Filler

Filler Elemental Imagery

Dancers Get Down To The Basics--Water, Earth And Wind.
By Margaret Regan

WHEN THE RADICAL San Francisco dance/theatre troupe Contraband gets down into the dry bed of the Rillito late Thursday afternoon (April 25) for a movement workshop, the dead river might not shock them as much as Tucsonans embarrassed by the desiccated waterway might expect.

After all, the nine-member company of dancers, musicians and writers developed its piece Return to Ordinary Life in the violated wastelands along the shore of San Francisco Bay. Working on the appropriately named Tire Beach, a debris-strewn gravel stretch of beach right along the water, the team developed part three of its Mira Cycle, loosely based on the life of a semi-mythical holy woman of 16th-century India. The theme of water runs through the evening-length work, to be presented at 8 p.m. Saturday at Centennial Hall, like, well, a river. Water-drenched trash and found objects from Tire Beach find their way into the inter-disciplinary piece, in which, the company explains, "water appears metaphorically in song, text and visual imagery."

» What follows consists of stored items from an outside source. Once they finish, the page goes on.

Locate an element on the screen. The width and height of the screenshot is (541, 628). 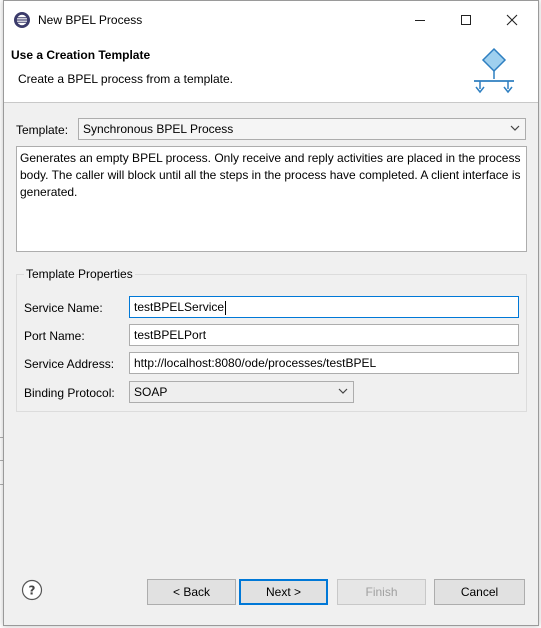
port-name-input: testBPELPort is located at coordinates (324, 335).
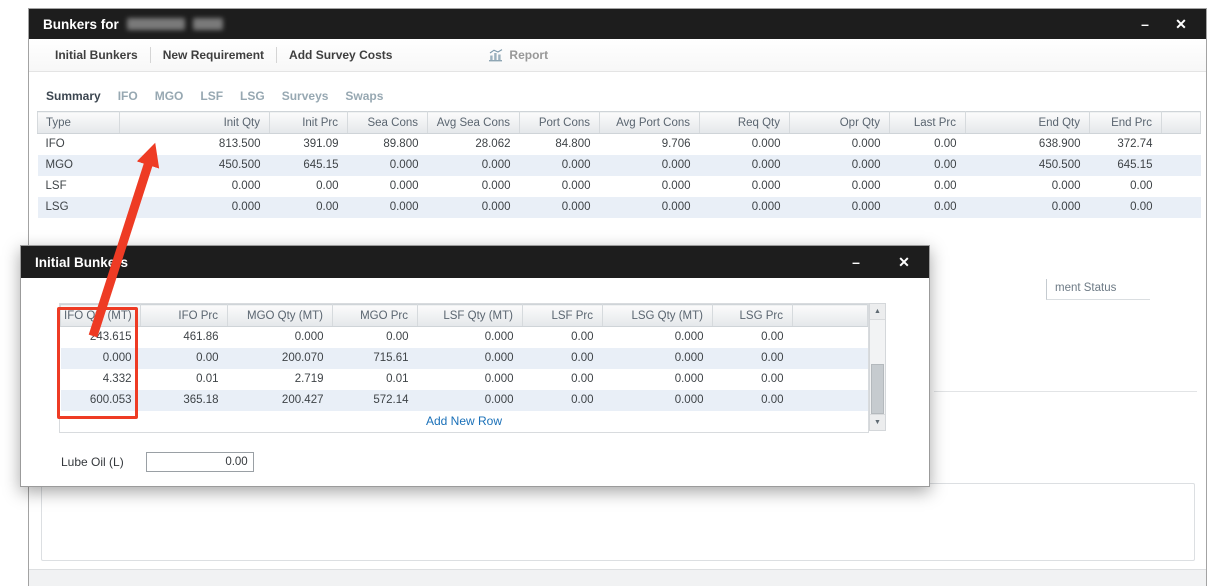 The height and width of the screenshot is (587, 1208). What do you see at coordinates (208, 379) in the screenshot?
I see `table-cell: 0.01` at bounding box center [208, 379].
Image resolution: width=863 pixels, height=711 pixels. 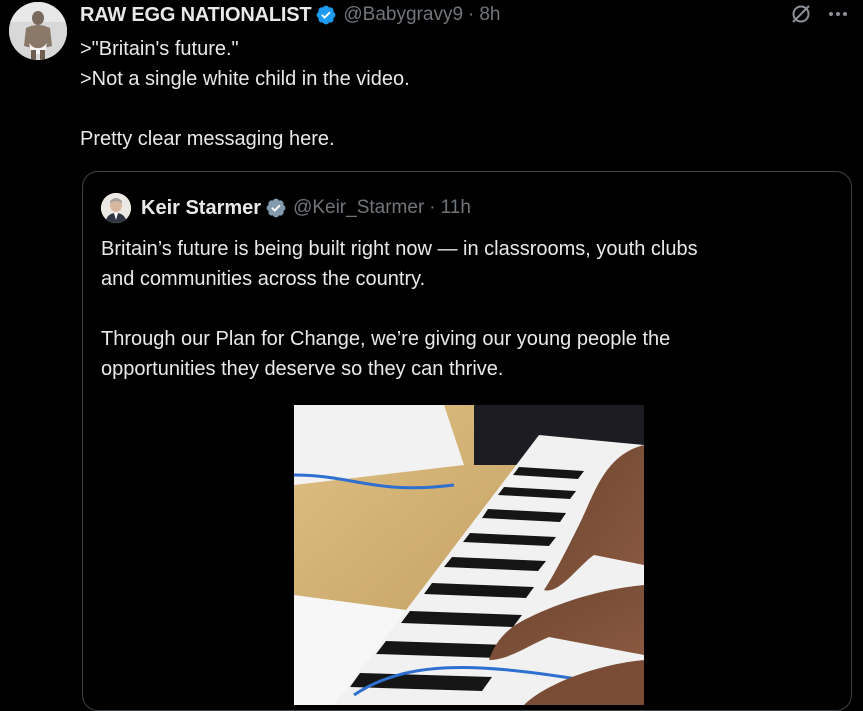 What do you see at coordinates (801, 16) in the screenshot?
I see `grok-icon` at bounding box center [801, 16].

Contraband, a troupe well known for its avant-garde treatment of social issues, likes to do workshops focusing on local problems in the communities where it performs. In Tucson-of-the-dead-rivers, the choice of water was a no-brainer. Anybody is welcome to dance in the arroyo for free with the company. The two-hour workshop begins at 5:30 p.m. in the Rillito east of Campbell Avenue and south of River Road. Park in the Pima County Extension lot, south of the wash, and walk in.

Tickets to the Saturday Contraband concert are $15. Call the box office at 621-3341 for more info.

ANNE BUNKER HAS been thinking about water too, and wind and earth, as her Tucson company, Orts Theatre of Dance, prepares for its own performance in nature. Orts in the Park After Dark, the eighth annual, free Orts show in the DeMeester bandshell at Reid Park, takes place at 7:30 p.m. Friday, Saturday and Sunday, April 26, 27 and 28.

But a week before showtime, Bunker and a crew of six other dancers were still working out the details of her new work-in-progress, "Windways," in the Orts rehearsal space on Stone Avenue. After a demanding 25-minute run-through that required, among other things, upside-down gyrations on Orts' trademark trapezes, the panting dancers gathered around artistic director Bunker for further direction.

Image "The image I'm giving you is you're the air on top of the water," she told Becky Speegle. "They're the earth under the water."

She directed Stacey Haynes to swivel her hips, "almost as if you were seaweed, rooted, moving and the wind is giving you support."

She exhorted apprentice Tammy Rosen, performing for the first time with the company in the weekend concert, to "be in that wind character when you come in from the wing. You need to swoop on."

Later, as the winded dancers took a lunch break, Bunker explained that wind, earth and water are double metaphors for both the workings of nature and of people. "Wind can be caressing, confined or agitated, like human relationships," she said. "I related wind to human-ness."

"Windways," which is scheduled to get a full, original score by R. Carlos Nakai by the time it premieres in the fall, will be danced in the park to older, taped music by Nakai and Peter Kater. Chuck Koesters and Kent Baldridge will perform live music in between the dance pieces, which will also include the humorous, 1995 multi-media work "Bedfellows," by Bunker and dancer Mary Putterman; a duet excerpt from the challenging "Shift" by Joy Kellman, which premiered just two months ago; and the 11-year-old "Orts," the joyful Bunker piece that gave the company its name.

At the Saturday and Sunday shows only, trapeze maven Robert Davidson of Seattle will reprise his solo, "Ramses Rising," seen in Orts' concert at The Temple Of Music And Art last fall. It was Davidson who first inspired the company to take to the air on ropes. Trained by Davidson, Bunker now teaches trapeze dance here in town.

"My whole life I'd had dreams of leaping and staying in the air for a long time," Bunker confided, slowly drawing a wide arc in the air with her arm. "And then I'd come down." And even though the trapeze now lets her make those leaps in real life, she said, "I still have that dream."